AZIONE RICHIESTA A:
Secondo il testo su Mercurio, in quanti giorni il pianeta ruota attorno al Sole?
AZIONE RICHIESTA B:
Riprendi il testo su Mercurio e continualo a partire dalla sua ultima frase.

BLOCCO DI TESTO:

Attraverso i secoli l’esplorazione della volta stellata ha avuto principalmente tre esploratori: gli occhi degli studiosi che durante lunghe notti e lunghi giorni scrutavano lo spazio infinito per cercare di capire quale fosse il vero significato di quei punti nel cielo e la vera natura del Sole e della Luna. Al di là di ogni tentativo di deificazione gli antichi furono gli scopritori di quei pianeti che conoscevano fin dall’antichità: Mercurio, Venere, Marte, Giove e Saturno. Gli unici, in effetti che potessero essere visibili ad occhio nudo.

Le osservazioni più antiche del pianeta Mercurio di cui si ha traccia storica sono riportate nelle tavole MUL APIN, eseguite probabilmente da astronomi assiri intorno al XIV secolo a.C. Il nome utilizzato per designare Mercurio in tali testi, redatti in scrittura cuneiforme, è trascritto come Udu. Idim. Gu\u4.Ud, cioè “il pianeta saltellante“. Le registrazioni babilonesi risalgono al I millennio a.C. I Babilonesi chiamarono il pianeta Nabu (o Nebo), dio della scrittura e della saggezza nella loro mitologia

Il nome Mercurio deriva dalla mitologia romana, e sebbene fosse di derivazione etrusca (Turms), era il corrispondente del dio greco Ermes, che secondo la mitologia greca era nato da una relazione fugace tra Zeus e Maia, la più bella delle Pleiadi. Solitamente rappresentato come un giovane snello e atletico con in capo un elmetto alato, simbolo di velocità; era infatti considerato il veloce messaggero degli dei, così come il pianeta è il più rapido nel suo moto di rivoluzione attorno al Sole. Mercurio ruota infatti attorno alla nostra stella in appena 88 giorni, e per la sua vicinanza al Sole può essere osservato solo per brevi periodi all’alba o al tramonto. Nella mitologia romana Mercurio possedeva caratteristiche simili a Hermes, e inoltre era il protettore del commercio e dei ladri, nonché simbolo della medicina. Dato il suo veloce movimento apparente in cielo Mercurio rimane solo 7,33 giorni in ogni costellazione dello zodiaco e astrologicamente è il pianeta dominante del segno dei Gemelli (domicilio diurno) e della Vergine (domicilio notturno). Esso governa la comunicazione, la razionalità, la rapidità, l’astuzia, l’intelligenza e l’apprendimento rapido. Nell’astrologia cinese, Mercurio domina l’acqua, uno dei 5 elementi essenziali assieme a legno, fuoco, terra e metallo e che simboleggia la vita e la purificazione.

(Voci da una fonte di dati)
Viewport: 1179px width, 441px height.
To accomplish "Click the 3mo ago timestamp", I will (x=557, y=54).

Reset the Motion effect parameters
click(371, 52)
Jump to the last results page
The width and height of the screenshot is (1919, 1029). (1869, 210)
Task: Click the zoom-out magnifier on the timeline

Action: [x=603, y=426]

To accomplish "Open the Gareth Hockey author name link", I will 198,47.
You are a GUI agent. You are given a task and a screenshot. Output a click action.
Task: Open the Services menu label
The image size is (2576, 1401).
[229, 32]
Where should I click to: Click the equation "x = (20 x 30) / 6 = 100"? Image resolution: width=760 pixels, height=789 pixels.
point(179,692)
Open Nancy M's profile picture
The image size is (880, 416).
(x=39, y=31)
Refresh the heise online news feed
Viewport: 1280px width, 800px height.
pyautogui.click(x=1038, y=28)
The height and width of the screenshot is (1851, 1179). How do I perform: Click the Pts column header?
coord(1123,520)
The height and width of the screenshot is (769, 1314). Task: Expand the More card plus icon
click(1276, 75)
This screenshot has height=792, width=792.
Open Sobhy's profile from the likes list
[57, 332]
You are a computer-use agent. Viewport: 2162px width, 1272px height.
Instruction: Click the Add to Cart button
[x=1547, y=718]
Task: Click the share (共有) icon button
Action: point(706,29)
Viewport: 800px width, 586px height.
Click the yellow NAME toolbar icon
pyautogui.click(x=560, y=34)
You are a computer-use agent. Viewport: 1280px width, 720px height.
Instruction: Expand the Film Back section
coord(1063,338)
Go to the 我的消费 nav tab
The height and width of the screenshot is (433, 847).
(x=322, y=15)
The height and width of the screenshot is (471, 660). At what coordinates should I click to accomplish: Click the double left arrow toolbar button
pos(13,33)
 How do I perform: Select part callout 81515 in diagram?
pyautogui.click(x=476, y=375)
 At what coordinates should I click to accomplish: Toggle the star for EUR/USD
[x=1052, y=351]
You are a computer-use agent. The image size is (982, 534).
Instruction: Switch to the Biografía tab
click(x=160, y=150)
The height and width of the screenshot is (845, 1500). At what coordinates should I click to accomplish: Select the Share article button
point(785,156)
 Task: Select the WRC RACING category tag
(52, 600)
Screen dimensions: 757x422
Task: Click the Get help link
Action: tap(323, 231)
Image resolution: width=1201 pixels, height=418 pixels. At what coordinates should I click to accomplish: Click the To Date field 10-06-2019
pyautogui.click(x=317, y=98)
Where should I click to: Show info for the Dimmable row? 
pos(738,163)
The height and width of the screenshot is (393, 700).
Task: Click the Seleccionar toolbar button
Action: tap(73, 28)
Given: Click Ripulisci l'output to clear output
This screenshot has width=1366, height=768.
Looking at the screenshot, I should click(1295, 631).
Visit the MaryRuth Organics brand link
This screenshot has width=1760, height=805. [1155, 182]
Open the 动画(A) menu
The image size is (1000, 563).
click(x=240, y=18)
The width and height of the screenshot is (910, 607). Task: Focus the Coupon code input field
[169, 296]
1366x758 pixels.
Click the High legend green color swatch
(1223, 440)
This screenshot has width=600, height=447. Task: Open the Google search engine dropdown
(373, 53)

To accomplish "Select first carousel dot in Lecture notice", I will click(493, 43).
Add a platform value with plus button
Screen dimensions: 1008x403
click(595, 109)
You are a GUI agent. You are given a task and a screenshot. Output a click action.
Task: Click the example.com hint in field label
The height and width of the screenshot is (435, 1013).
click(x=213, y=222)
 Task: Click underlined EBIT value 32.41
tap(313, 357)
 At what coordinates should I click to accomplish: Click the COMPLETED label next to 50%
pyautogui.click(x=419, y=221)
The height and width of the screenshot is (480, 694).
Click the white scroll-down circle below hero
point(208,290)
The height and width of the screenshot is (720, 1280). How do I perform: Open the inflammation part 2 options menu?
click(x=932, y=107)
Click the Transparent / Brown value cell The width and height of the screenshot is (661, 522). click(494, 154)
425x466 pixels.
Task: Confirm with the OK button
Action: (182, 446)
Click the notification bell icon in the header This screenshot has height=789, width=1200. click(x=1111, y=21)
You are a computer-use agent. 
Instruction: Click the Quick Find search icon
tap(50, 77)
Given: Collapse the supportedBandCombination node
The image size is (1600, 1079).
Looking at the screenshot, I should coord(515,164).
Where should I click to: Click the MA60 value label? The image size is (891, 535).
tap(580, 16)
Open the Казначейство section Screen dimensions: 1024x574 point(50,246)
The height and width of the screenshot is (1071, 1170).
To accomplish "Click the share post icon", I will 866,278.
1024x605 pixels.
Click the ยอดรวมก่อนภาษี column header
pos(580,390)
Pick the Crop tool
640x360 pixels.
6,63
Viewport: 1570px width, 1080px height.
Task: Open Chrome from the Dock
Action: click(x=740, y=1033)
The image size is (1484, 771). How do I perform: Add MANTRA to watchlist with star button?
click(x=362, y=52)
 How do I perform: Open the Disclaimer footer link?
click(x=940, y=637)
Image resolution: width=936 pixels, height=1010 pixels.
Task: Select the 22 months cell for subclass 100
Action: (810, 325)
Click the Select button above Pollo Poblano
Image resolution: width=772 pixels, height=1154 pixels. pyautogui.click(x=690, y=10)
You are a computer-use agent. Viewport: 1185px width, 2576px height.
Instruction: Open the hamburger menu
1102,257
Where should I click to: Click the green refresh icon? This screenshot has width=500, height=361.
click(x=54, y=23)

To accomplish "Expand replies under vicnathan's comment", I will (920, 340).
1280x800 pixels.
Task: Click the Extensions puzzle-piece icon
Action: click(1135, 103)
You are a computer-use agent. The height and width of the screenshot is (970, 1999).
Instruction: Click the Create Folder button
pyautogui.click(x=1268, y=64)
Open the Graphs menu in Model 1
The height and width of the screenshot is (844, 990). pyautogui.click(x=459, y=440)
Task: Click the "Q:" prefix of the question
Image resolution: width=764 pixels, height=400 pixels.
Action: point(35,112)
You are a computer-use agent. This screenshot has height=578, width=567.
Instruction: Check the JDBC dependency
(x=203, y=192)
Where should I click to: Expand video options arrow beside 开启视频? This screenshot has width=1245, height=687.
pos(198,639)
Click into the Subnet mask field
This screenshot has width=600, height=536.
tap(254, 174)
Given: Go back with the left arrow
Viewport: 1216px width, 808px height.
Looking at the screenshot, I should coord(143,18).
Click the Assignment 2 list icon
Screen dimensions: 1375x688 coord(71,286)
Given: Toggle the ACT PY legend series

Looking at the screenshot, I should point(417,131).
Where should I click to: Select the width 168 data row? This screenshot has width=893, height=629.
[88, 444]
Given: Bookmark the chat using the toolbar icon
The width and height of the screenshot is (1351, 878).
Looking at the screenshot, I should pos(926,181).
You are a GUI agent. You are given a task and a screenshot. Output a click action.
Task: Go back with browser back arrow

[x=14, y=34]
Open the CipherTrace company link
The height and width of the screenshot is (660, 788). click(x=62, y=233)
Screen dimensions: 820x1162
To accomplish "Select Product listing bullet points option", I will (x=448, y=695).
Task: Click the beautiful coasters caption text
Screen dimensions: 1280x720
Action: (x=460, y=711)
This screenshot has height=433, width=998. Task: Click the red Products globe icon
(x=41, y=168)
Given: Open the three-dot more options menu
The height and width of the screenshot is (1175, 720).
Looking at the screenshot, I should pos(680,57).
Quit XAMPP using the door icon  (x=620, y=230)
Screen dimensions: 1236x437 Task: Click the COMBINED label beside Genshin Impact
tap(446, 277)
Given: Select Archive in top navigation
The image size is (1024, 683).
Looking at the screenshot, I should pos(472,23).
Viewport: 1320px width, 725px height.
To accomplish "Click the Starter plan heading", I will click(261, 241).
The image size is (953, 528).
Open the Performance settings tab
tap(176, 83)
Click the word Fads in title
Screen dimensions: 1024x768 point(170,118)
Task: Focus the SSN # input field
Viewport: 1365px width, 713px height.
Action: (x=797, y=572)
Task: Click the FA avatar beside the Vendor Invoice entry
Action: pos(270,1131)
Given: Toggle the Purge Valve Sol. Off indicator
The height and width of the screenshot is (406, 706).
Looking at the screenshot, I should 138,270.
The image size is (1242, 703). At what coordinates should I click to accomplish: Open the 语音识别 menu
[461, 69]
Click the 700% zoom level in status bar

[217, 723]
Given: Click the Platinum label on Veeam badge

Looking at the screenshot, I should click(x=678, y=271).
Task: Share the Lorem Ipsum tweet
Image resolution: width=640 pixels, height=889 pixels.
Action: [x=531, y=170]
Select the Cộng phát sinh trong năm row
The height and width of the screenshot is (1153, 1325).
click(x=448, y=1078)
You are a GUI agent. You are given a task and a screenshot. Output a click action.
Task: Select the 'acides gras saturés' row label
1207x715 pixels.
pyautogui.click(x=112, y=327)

RISULTATO A:
In appena 88 giorni.

RISULTATO B:
Da quando cominciò l’esplorazione dello spazio e cioè nel 1957 con il lancio del primo Sputnik Sovietico, Mercurio è stato visitato da alcune sonde spaziali che hanno ottenuto, risultati impensabili con i normali mezzi sulla Terra e questo vale per tutto il sistema solare mai così ben conosciuto come oggi…e non è finita.

Mercurio è stato visitato per la prima volta nel 1974 dalla sonda statunitense Mariner 10, che ha teletrasmesso a terra fotografie registrate nel corso di tre successivi sorvoli. Concepito per l’osservazione di Venere e Mercurio, il Mariner 10 venne lanciato il 3 novembre 1973 e raggiunse il pianeta nel 1974. La sonda statunitense si avvicinò fino ad alcune centinaia di chilometri dal pianeta, trasmettendo circa 6.000 fotografie e mappando il 40% della superficie mercuriana.

La NASA ha lanciato nel 2004 la sonda Messenger, il cui primo passaggio ravvicinato di Mercurio, avvenuto il 14 gennaio 2008, è stato seguito dal fly-by dell’ottobre 2008 ed è stato replicato il 29 settembre 2009 prima dell’ingresso in orbita attorno al pianeta: il 18 marzo 2011. In seguito al primo fly-by di Mercurio, la sonda Messenger ha inviato a terra le prime immagini dell’emisfero “sconosciuto” di Mercurio. Per il 2017 è invece previsto il lancio, da parte dell’ESA, della missione spaziale Bepi Colombo, così battezzata in onore dello scienziato, matematico e ingegnere Giuseppe Colombo (1920-1984), volta esclusivamente all’esplorazione del pianeta più interno

A causa della sua totale mancanza di atmosfera il cielo del pianeta è sempre nero, illuminato da un sole cocente grande tre volte quello da noi visto sulla Terra. Le escursioni termiche sono tra le più violente del Sistema Solare e quindi le possibilità di vita su questo, piccolo, butterato mondo calcinato dal Sole e spaccato dal gelo e con molti crateri da impatto, è pari a zero.

Non è una meta per l’uomo, non per l’uomo di domani, comunque, forse di dopodomani.

Essendo uno degli oggetti più luminosi nel cielo, Venere è conosciuto sin dall’antichità e ha avuto un significativo impatto sulla cultura umana. È descritto dai Babilonesi in svariati documenti in scrittura cuneiforme, come il testo detto la Tavoletta di Venere di Ammi-Saduqa. I Babilonesi chiamarono il pianeta Ishtar, la dea della mitologia babilonese (connaturata con la dea Inanna dei Sumeri), personificazione dell’amore ma anche della battaglia. Gli Egizi identificavano Venere con due pianeti diversi, e chiamavano la stella del mattino Tioumoutiri e la stella della sera Ouaiti. Allo stesso modo, i Greci distinguevano tra la stella del mattino Φωσφόρος, o Phosphoros, e la stella della sera Ἓσπερος, o Hesperos; tuttavia, nell’epoca Ellenistica, si comprese che si trattava dello stesso pianeta. Hesperos fu in seguito tradotto in Latino come Vespero e Phosphoros come Lucifero “portatore di luce“, termine poetico in seguito utilizzato per l’angelo caduto allontanato dal cielo.

Gli Ebrei chiamavano Venere Noga (“luminoso”), Helel (“chiaro”), Ayeleth-ha-Shakhar (“cervo del mattino”) e Kochav-ha-’Erev (“stella della sera”).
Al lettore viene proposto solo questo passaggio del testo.